X heeft in de onderhavige (civiele) kortgedingprocedure (i) veroordeling van de Staat gevorderd om het beslag op de bankrekening op te heffen en (ii) een verbod gevorderd om (in de toekomst) opnieuw op deze rekening beslag te leggen. Het hof heeft X niet-ontvankelijk verklaard in zijn vorderingen. Daartoe heeft het overwogen dat X ingevolge art. 575 lid 3 Sv (en art. 576 lid 6 Sv) verzet had kunnen doen tegen de tenuitvoerlegging, waarmee voor hem een met voldoende waarborgen omklede rechtsgang heeft opengestaan om zijn bezwaren tegen de beslaglegging ter beoordeling aan de (straf)rechter voor te leggen. Bij de civiele rechter kan hij daarom niet terecht.
In cassatie wordt geklaagd dat het hof heeft miskend dat deze verzetmogelijkheid eerst kan worden benut indien beslag is gelegd (vgl. art. 575 lid 3, tweede volzin, Sv), maar dat daarmee niet een beslagverbod voor de toekomst (zoals hiervoor achter (ii) bedoeld) kan worden bewerkstelligd. De Hoge Raad verwerpt deze klacht en overweegt daartoe als volgt:
“Het verzet tegen de tenuitvoerlegging van het dwangbevel ingevolge art. 575 lid 3 Sv of tegen het verhaal ingevolge art. 576 lid 6 Sv kan vanaf de aanvang van de tenuitvoerlegging, respectievelijk het verhaal worden gedaan. De geëxecuteerde behoeft derhalve geen beslaglegging af te wachten, maar kan verzet doen zodra hij door de betekening van het dwangbevel of de kennisgeving van het verhaal kennis heeft gekregen van het voornemen tot tenuitvoerlegging van het dwangbevel of het verhaal. In het geval waarin het verzet gegrond wordt verklaard, en het Openbaar Ministerie nogmaals tot tenuitvoerlegging of verhaal overgaat, kan de geëxecuteerde desgewenst wederom ingevolge art. 575 lid 3 Sv of art. 576 lid 6 Sv daartegen verzet doen.”

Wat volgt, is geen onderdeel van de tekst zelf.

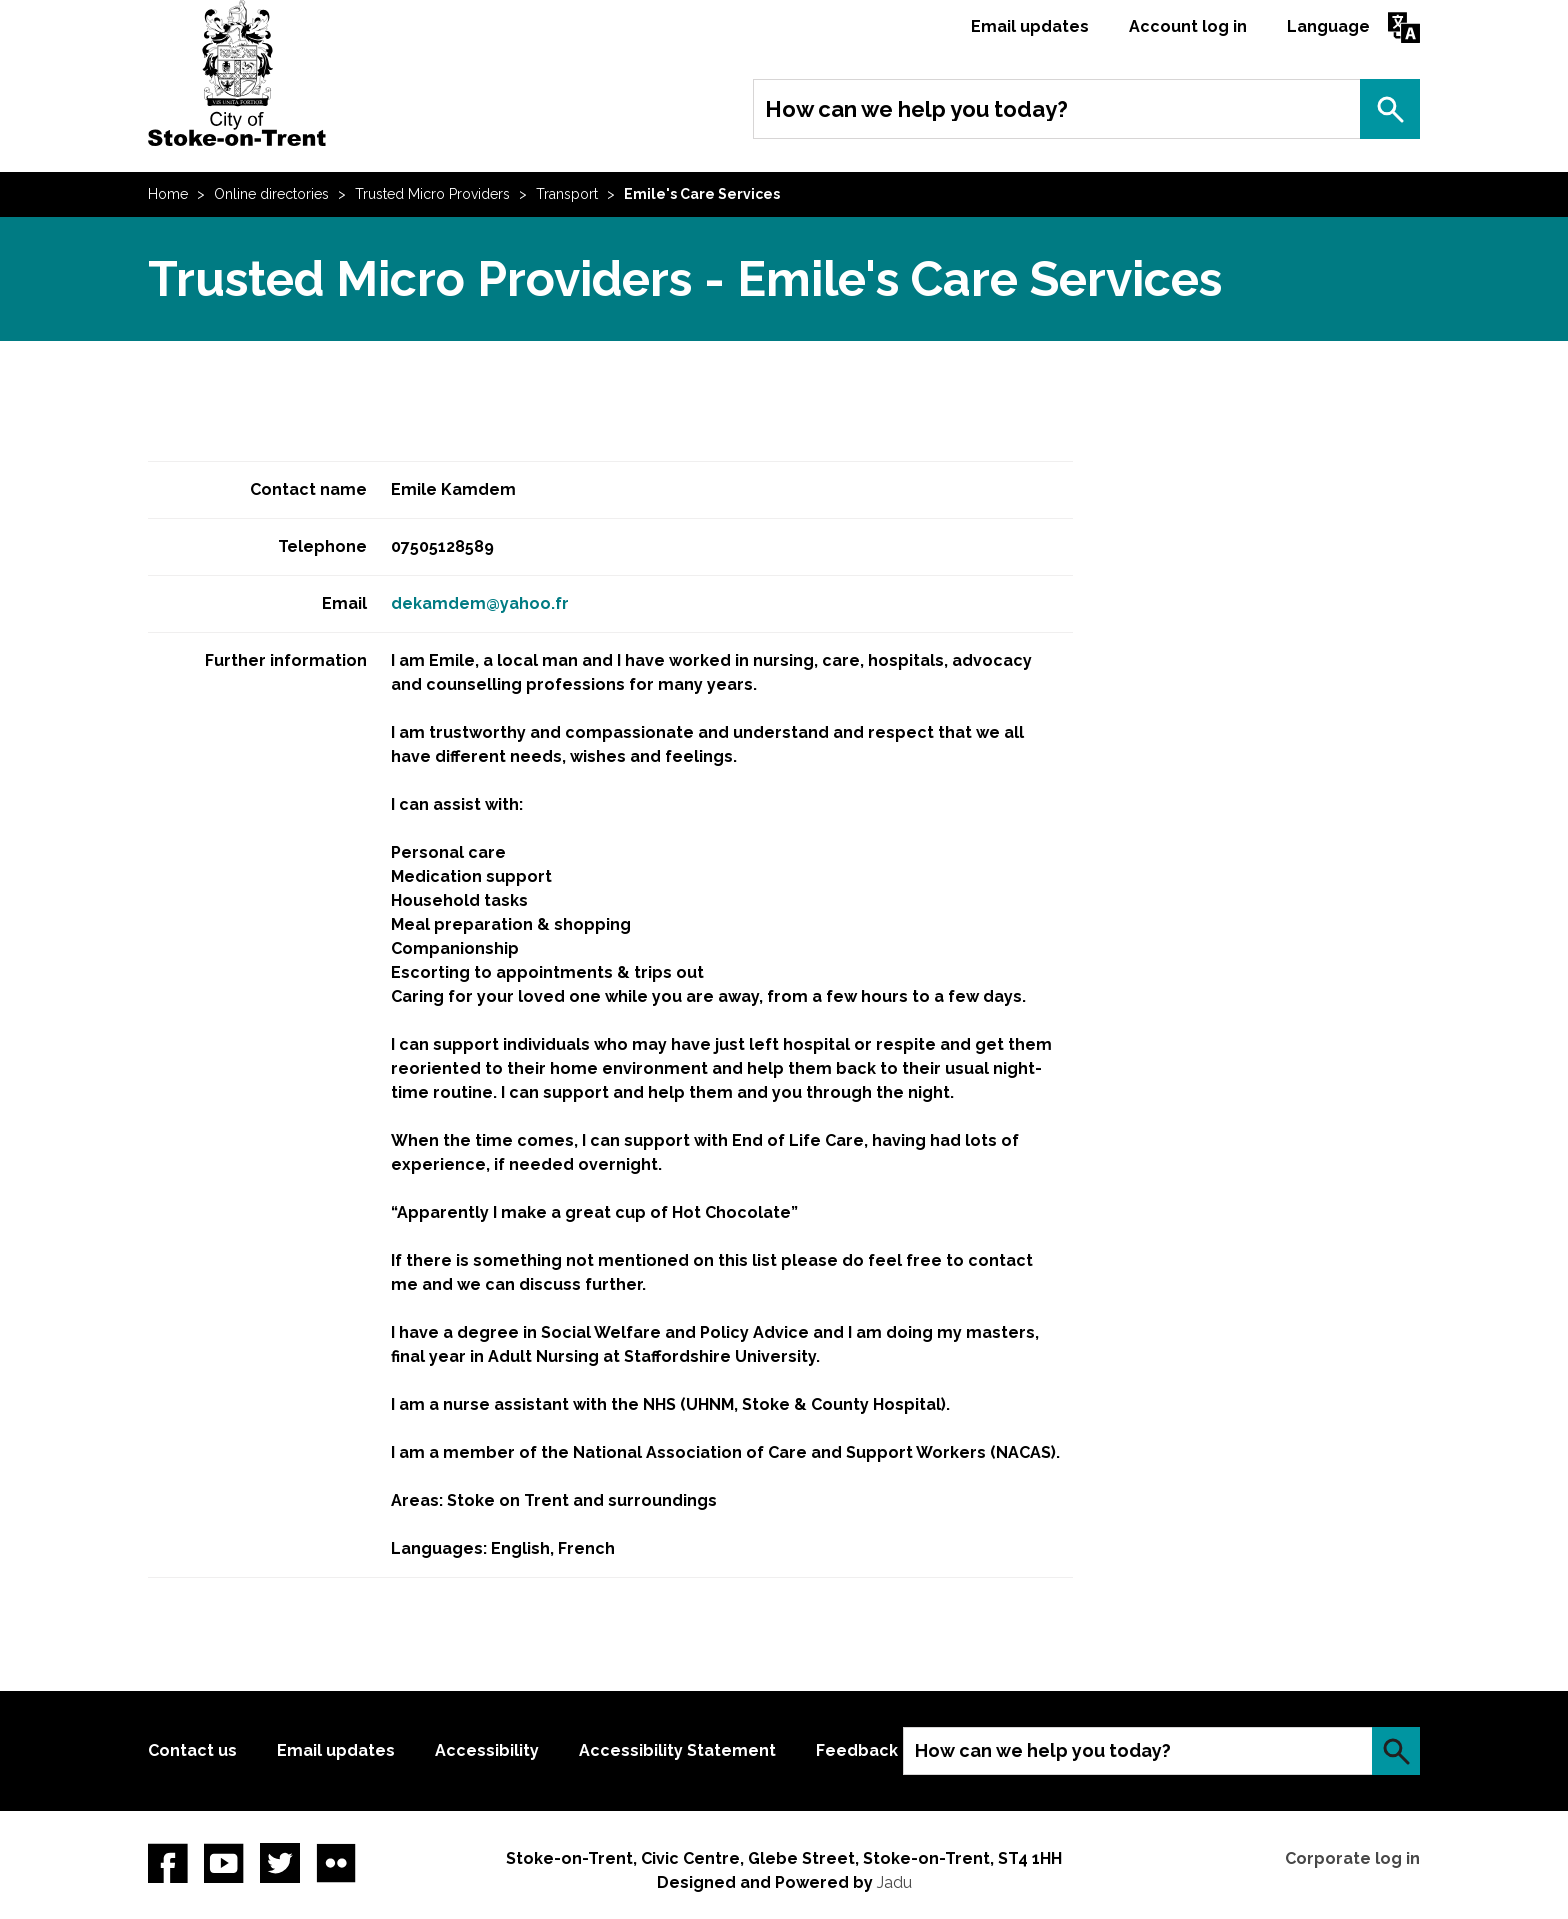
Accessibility (487, 1750)
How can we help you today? (916, 109)
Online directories (271, 194)
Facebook (168, 1863)
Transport (567, 194)
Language (1328, 26)
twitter (280, 1863)
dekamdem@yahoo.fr (480, 603)
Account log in (1188, 26)
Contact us (192, 1750)
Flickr (336, 1863)
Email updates (1030, 26)
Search (1390, 109)
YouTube (224, 1863)
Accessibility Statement (677, 1750)
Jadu (894, 1882)
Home (168, 194)
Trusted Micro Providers (432, 194)
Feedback (857, 1750)
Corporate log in (1352, 1858)
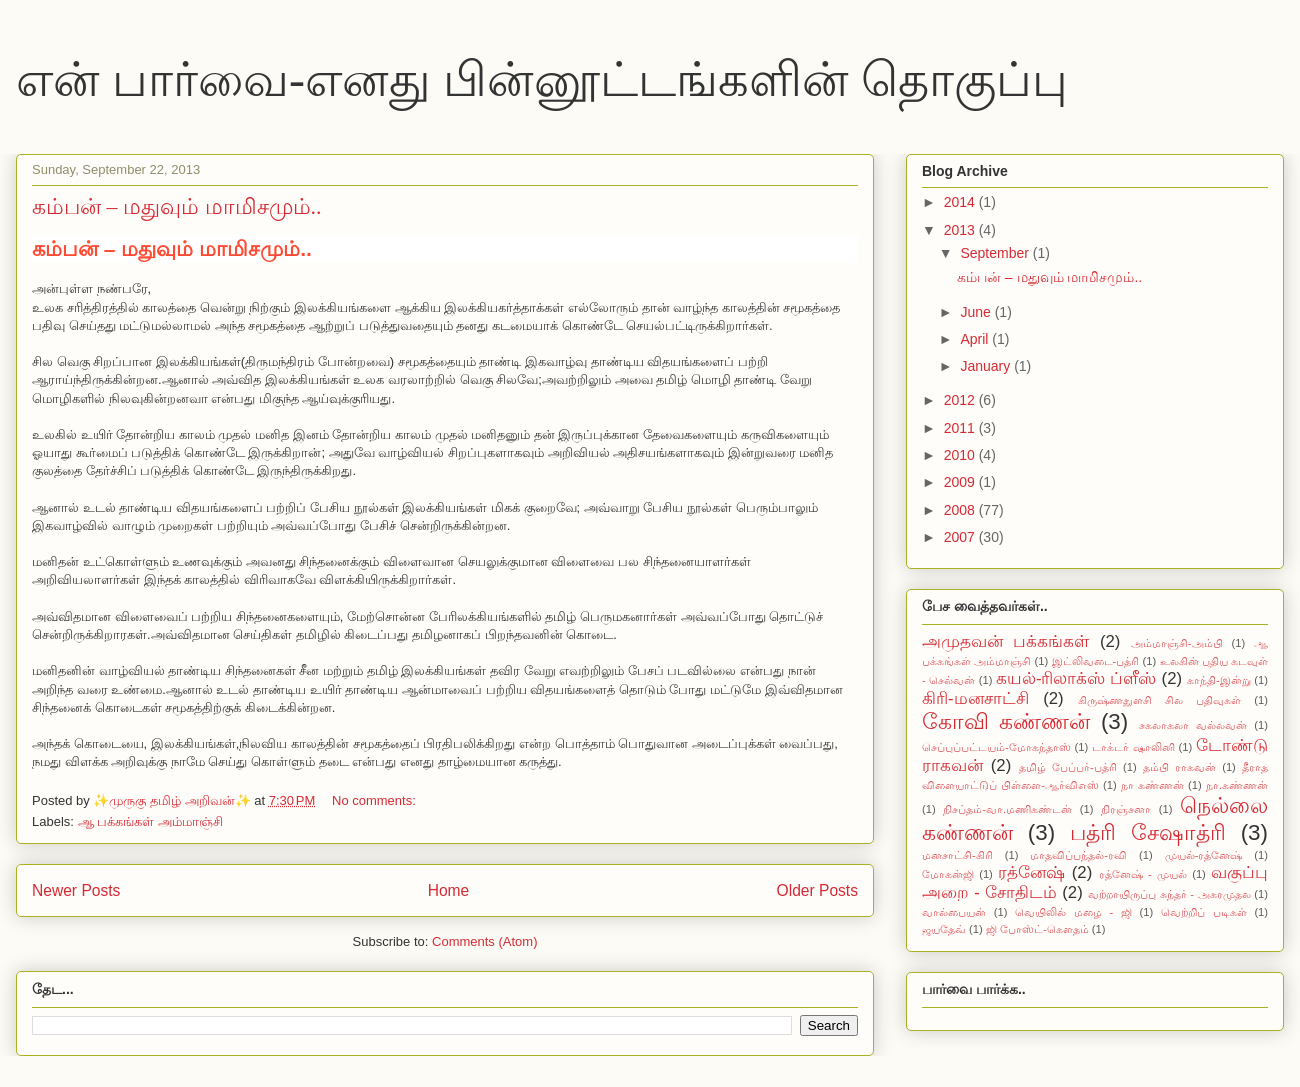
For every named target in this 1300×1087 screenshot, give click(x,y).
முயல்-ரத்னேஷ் (1204, 855)
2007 (961, 537)
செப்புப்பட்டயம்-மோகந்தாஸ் (996, 747)
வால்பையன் (954, 912)
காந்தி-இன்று (1219, 680)
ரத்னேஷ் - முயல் (1143, 874)
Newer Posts (76, 890)
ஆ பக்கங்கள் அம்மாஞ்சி (150, 821)
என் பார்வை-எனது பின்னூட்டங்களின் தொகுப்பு (542, 79)
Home (449, 890)
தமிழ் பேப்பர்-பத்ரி (1068, 767)
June (977, 312)
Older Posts (817, 890)
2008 (961, 510)
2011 (961, 428)
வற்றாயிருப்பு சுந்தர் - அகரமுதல (1169, 894)
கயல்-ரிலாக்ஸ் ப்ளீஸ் (1076, 678)
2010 (961, 455)
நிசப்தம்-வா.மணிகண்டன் (1007, 809)
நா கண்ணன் (1152, 785)
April (976, 339)
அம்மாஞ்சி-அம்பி (1177, 643)
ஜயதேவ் (944, 929)
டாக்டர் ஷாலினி (1133, 747)
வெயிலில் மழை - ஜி (1073, 912)
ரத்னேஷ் (1031, 872)
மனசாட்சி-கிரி (957, 855)
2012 (961, 400)
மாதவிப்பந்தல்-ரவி (1078, 855)
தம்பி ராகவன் (1179, 767)
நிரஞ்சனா (1126, 809)
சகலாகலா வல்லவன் (1193, 725)
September (996, 253)
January (987, 366)
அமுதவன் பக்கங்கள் (1005, 641)
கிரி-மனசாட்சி (975, 698)
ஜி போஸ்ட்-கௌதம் (1037, 929)
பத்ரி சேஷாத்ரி (1148, 832)
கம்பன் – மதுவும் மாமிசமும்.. (177, 206)
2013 (961, 230)
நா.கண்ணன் (1237, 785)
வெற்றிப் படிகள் (1204, 912)
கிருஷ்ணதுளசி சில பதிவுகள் (1159, 700)
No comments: (375, 800)
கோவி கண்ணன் (1006, 721)
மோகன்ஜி (948, 874)
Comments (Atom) (484, 941)
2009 (961, 482)
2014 (961, 202)
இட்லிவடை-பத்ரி (1096, 661)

Tevens oordeelt de Hoge Raad dat de door hem bedoelde verzetprocedure een met voldoende waarborgen omklede rechtsgang is, die in de weg staat aan de ontvankelijkheid van een vordering bij de burgerlijke rechter tot het opleggen van een verbod tot het leggen van beslag.
De Staat is in cassatie bijgestaan door Hans van Wijk en de auteur, en in feitelijke instanties door André ten Broeke en Wouter Limborgh.